"Listen to the Mockingbird" was an opening theme song for The Three Stooges. The comedy trio evolved from vaudevillian roots into the hilarious slapstick short film reels we loved to watch growing up before the Woodstock/Altamont era to this day. “Three Blind Mice” was the second song often used as an opening instrumental as the film's credits rolled, an ancient nursery rhyme traced back to the 1500s.
Other instrumental arrangements like “Pop Goes the Weasel” and such classical orchestral performances such as “The Voice of Spring” were used as plotted scene vehicles for specific episodes. Could the reasoning be these songs were in the public domain, therefore excluded from royalty fees or copyright infringement? I don't care. Watching The Three Stooges is good medicine. Much like Iggy Pop songs, you want to be there all the time. Maybe even sing along in a mixed-up mishmash.
At the end of the 1960s, a garage sale junkyard band of outcast misfit rock musicians hailed from Ann Arbor, Michigan, making their way to the Hollywood Hills. With bands like the MC5 and countless others, the Stooges forged a new sound. And the young upstarts were off to LA's Elektra Studios to record a seminal sophomore album that recently celebrated its 50th-anniversary (2020). The album is the Stooges’ Funhouse. Originally dubbed the Psychedelic Stooges during that time when taking a trip meant you never left your room.

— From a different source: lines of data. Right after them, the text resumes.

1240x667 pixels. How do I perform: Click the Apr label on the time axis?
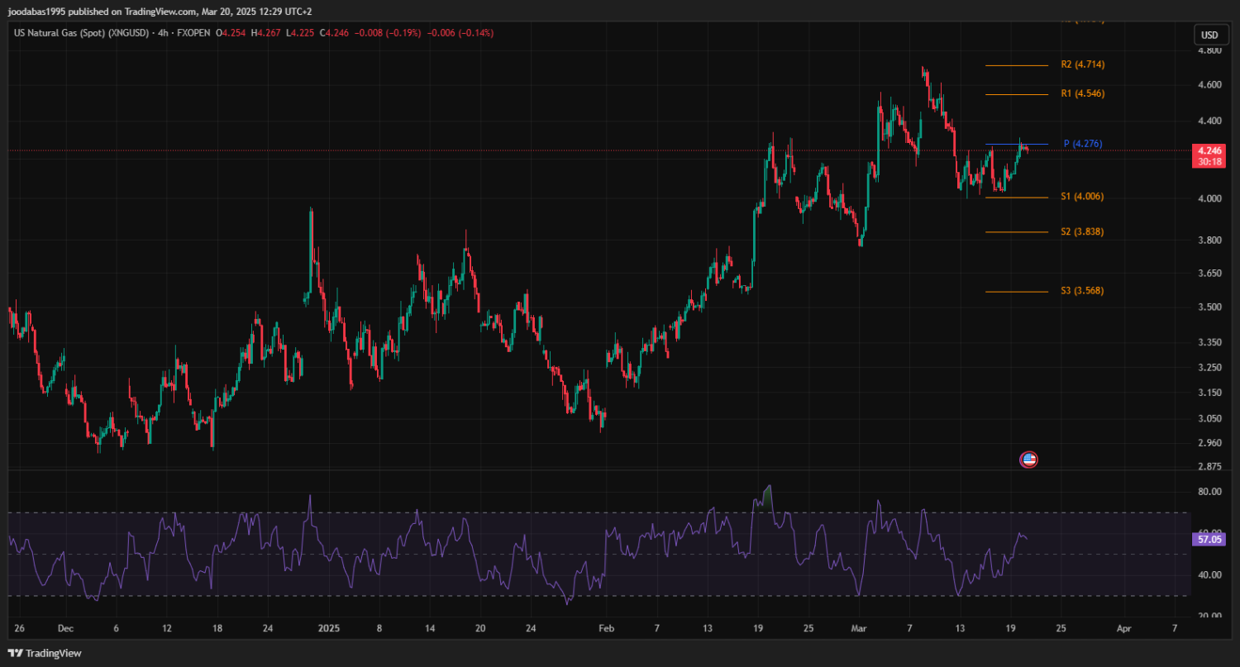pyautogui.click(x=1123, y=628)
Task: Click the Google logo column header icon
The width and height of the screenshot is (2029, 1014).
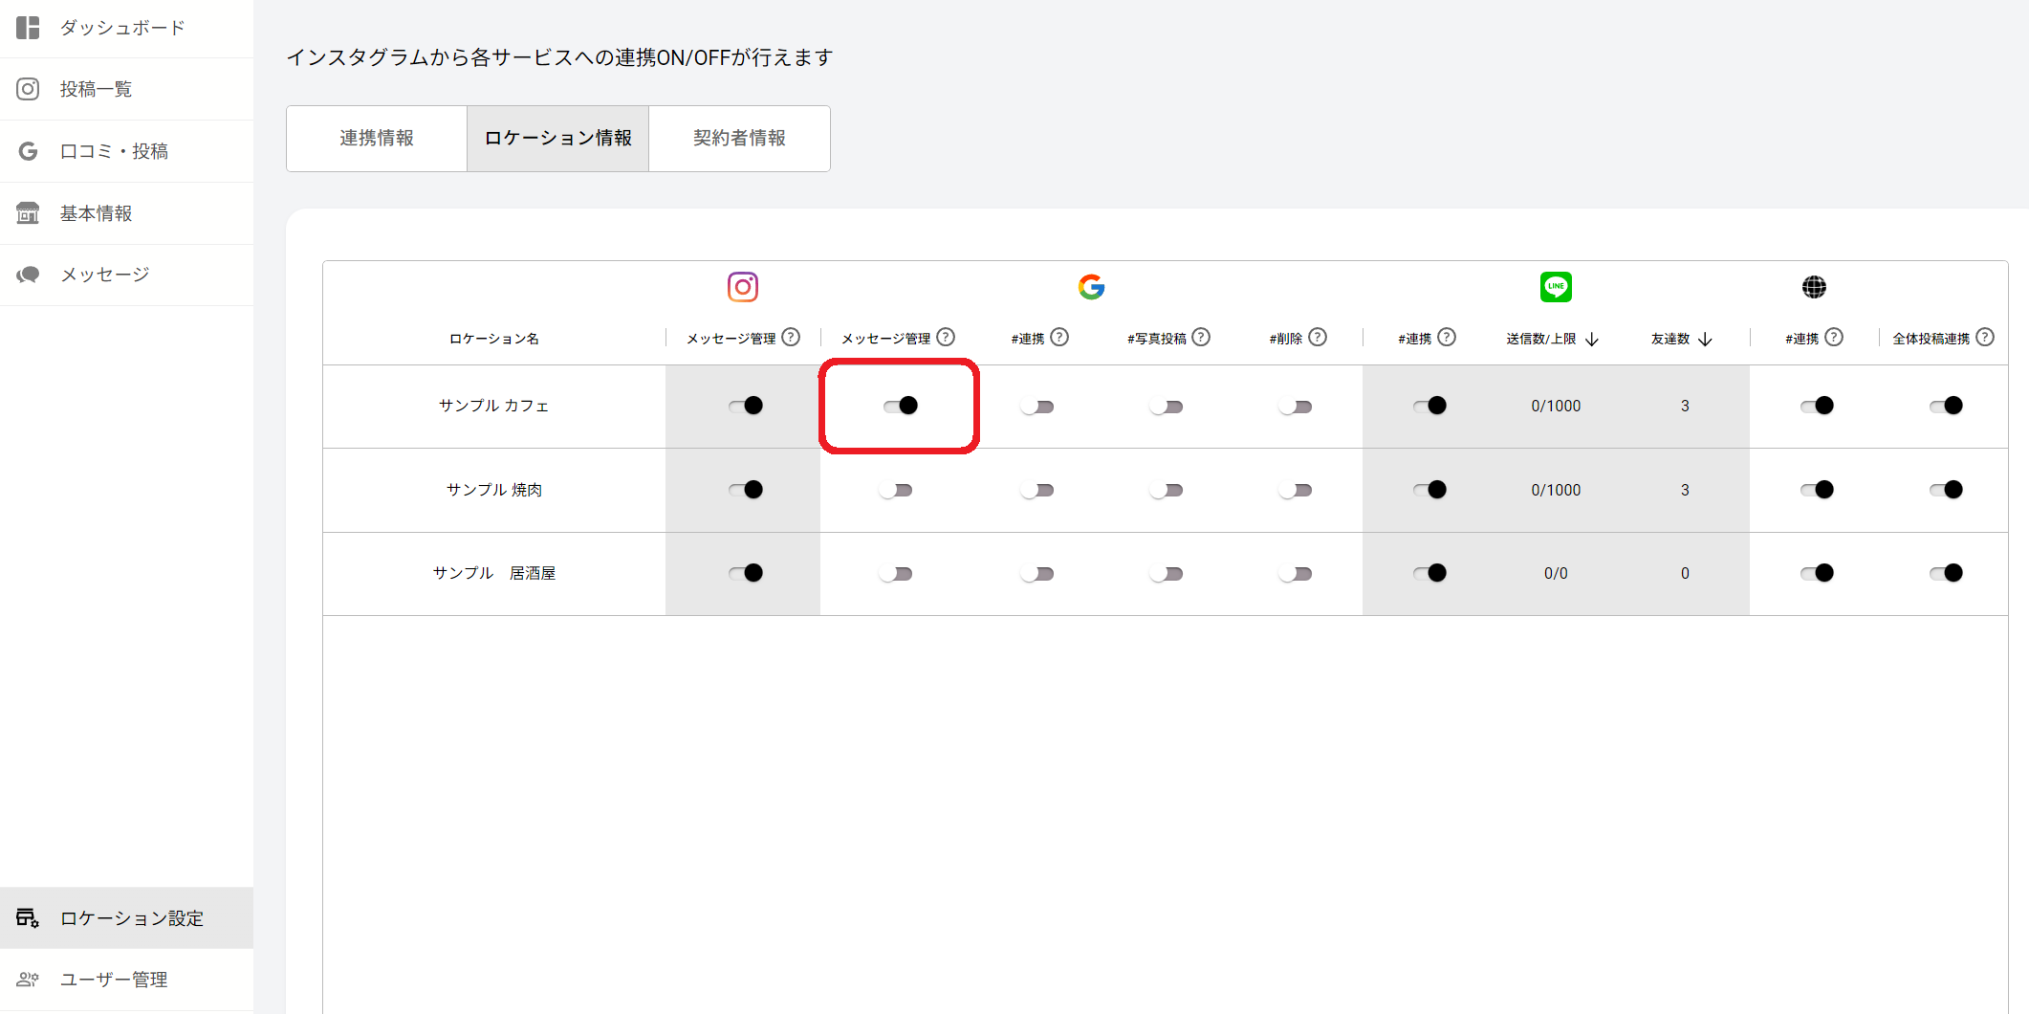Action: 1091,287
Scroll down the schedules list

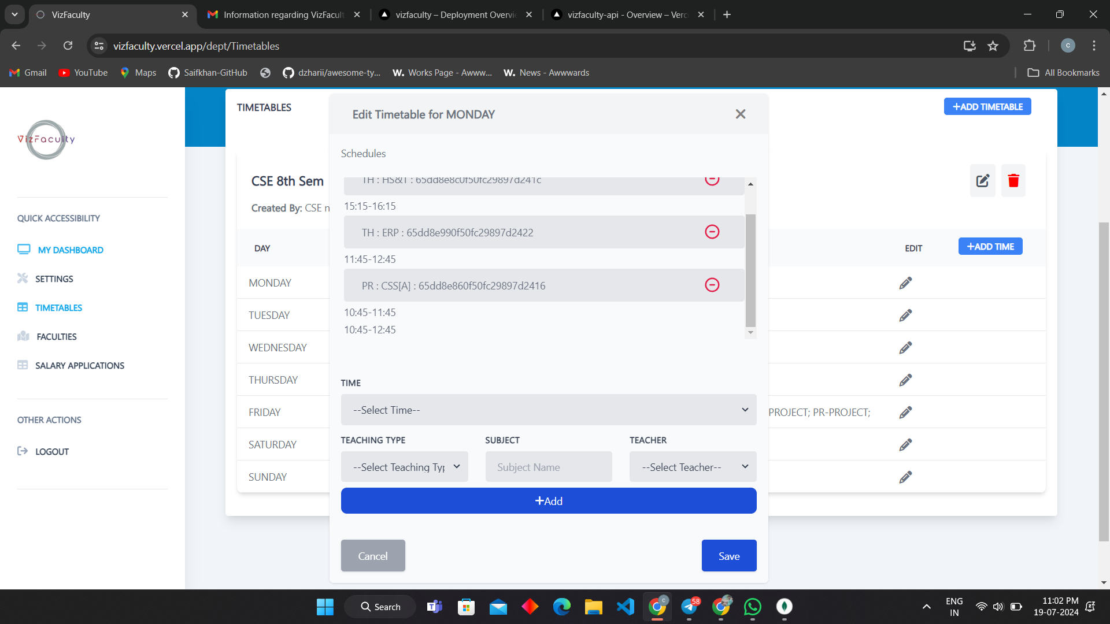click(x=750, y=333)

Mister Pop said he saw the word Funhouse floating across his bedroom ceiling one evening while tripping. Guitarist Ron Asheton called head Stooge Moe Howard for permission to use the name Stooges. Moe granted it and gave the boys his blessings with one stipulation. They could have it as long as they didn't use it in a comedy act. It's noted that the band actually befriended the two surviving Stooges, Larry Fine and Moe Howard, visiting them and bringing gifts of whiskey and boxes of cigars.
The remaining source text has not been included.